Her son graduated with an economics degree and plunged head over heels into the free market. He rushed around carrying big wads of cash and vouchers, drumming up business. He bought things, then sold them, talked himself hoarse making deals, stepped on people’s toes, went to Moscow on long business trips, and hid in his own garden from the people who were out to get him. In the process he messily but inexorably accumulated a fortune.

Makhmud Tagirovich, who by then was teaching Dagestani history in one of the city’s universities, followed his half-brother’s example and hurled himself into the fray. He established open stock societies, created fictitious accounts under the names of his entire extended family, closed deals, went around telling everyone about his hopes and dreams,
and inevitably, lost money. Farida tormented him with accusations: her husband was ruined yet again, and meanwhile word had it that his brother’s storeroom was completely overgrown with “greenery.”

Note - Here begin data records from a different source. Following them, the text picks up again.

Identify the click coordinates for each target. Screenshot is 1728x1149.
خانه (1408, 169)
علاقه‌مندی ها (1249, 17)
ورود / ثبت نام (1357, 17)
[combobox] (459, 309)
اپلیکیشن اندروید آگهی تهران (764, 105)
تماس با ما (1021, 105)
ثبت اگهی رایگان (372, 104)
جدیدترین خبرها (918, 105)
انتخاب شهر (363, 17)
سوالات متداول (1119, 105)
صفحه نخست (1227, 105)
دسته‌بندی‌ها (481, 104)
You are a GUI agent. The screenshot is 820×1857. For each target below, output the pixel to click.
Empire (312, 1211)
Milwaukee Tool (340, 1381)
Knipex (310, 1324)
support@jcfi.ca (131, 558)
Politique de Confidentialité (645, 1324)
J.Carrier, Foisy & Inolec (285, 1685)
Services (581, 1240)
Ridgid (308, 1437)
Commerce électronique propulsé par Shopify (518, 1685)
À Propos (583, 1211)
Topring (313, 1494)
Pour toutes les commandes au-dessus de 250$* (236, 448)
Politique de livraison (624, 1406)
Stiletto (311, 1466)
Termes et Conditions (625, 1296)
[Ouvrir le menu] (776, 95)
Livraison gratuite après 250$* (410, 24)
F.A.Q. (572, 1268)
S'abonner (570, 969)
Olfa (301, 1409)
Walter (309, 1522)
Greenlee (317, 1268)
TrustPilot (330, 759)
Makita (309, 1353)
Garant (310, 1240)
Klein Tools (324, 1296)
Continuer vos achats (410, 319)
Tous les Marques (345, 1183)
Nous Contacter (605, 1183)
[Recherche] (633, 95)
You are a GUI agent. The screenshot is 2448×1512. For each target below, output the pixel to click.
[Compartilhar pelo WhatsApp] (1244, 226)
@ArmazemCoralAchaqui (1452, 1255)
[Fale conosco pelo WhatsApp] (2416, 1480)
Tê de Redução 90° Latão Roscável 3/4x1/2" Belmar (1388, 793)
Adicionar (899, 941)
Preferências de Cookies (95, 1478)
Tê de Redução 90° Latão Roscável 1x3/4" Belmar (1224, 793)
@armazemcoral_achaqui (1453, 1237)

Farida suffered from both sides. Her own brother had privatized the cannery inherited from their father, taking a majority stake, which sent Farida into an abyss of abject spite.

Basically, the world was coming apart at the seams. Other people were raking in money hand over fist, but Makhmud Tagirovich lost out wherever he went; every enterprise ended in failure. He retreated into his study and puttered around with his novel. At one point he tried to establish a Dagestani historical research society, but was unable to pay the rent. Late one winter night a gang of masked strangers showed up on his doorstep, dragged him out of his house, shook him by his plump shoulders, beat him on the back of the head with a boathook, stuffed him into a culvert, and just left him there.

They found Makhmud Tagirovich in the morning, frozen to the bone but still clinging to his presence of mind. His brother later used his special contacts to ferret out the culprits, and took revenge in some covert way that he wouldn’t talk about. And Farida had to reconcile herself to the fact that after Makhmud Tagirovich’s night in the culvert, he was unable to father any more children.

Several times she thought of running home to her mother, but each time her imagination depicted the scene in horrible detail: her sister-in-law, draped in sables, pursing her lips in contempt and pity for her, a hapless divorcée. So Farida stayed.

His novel took on new twists and turns, but Makhmud Tagirovich could never manage to get the ending right: he couldn’t marshal all his characters and herd them into his triumphant culminating scene.
And at home it was one thing after another. His son’s teachers were demanding money and gifts, and Farida was constantly feuding with Makhmud Tagirovich’s stepmother.

“That she-reptile’s son has five buildings in Pervukha, Makhmud,” she would whine in the evenings, “but she insists on living with us, and she won’t even sign over your father’s apartment!”

Ultimately Farida won out, and the stepmother was banished. But her place was filled in due time by their son’s young wife, a woman with an inflexible character and an enterprising spirit. She opened up a storefront where she sold cheap Turkish clothing, and Makhmud Tagirovich’s son took on the role of courier, errand boy, and shop assistant.

Farida grumbled under her breath. “I didn’t go to the trouble of getting my son an education so that he could run around delivering bags of garbage.”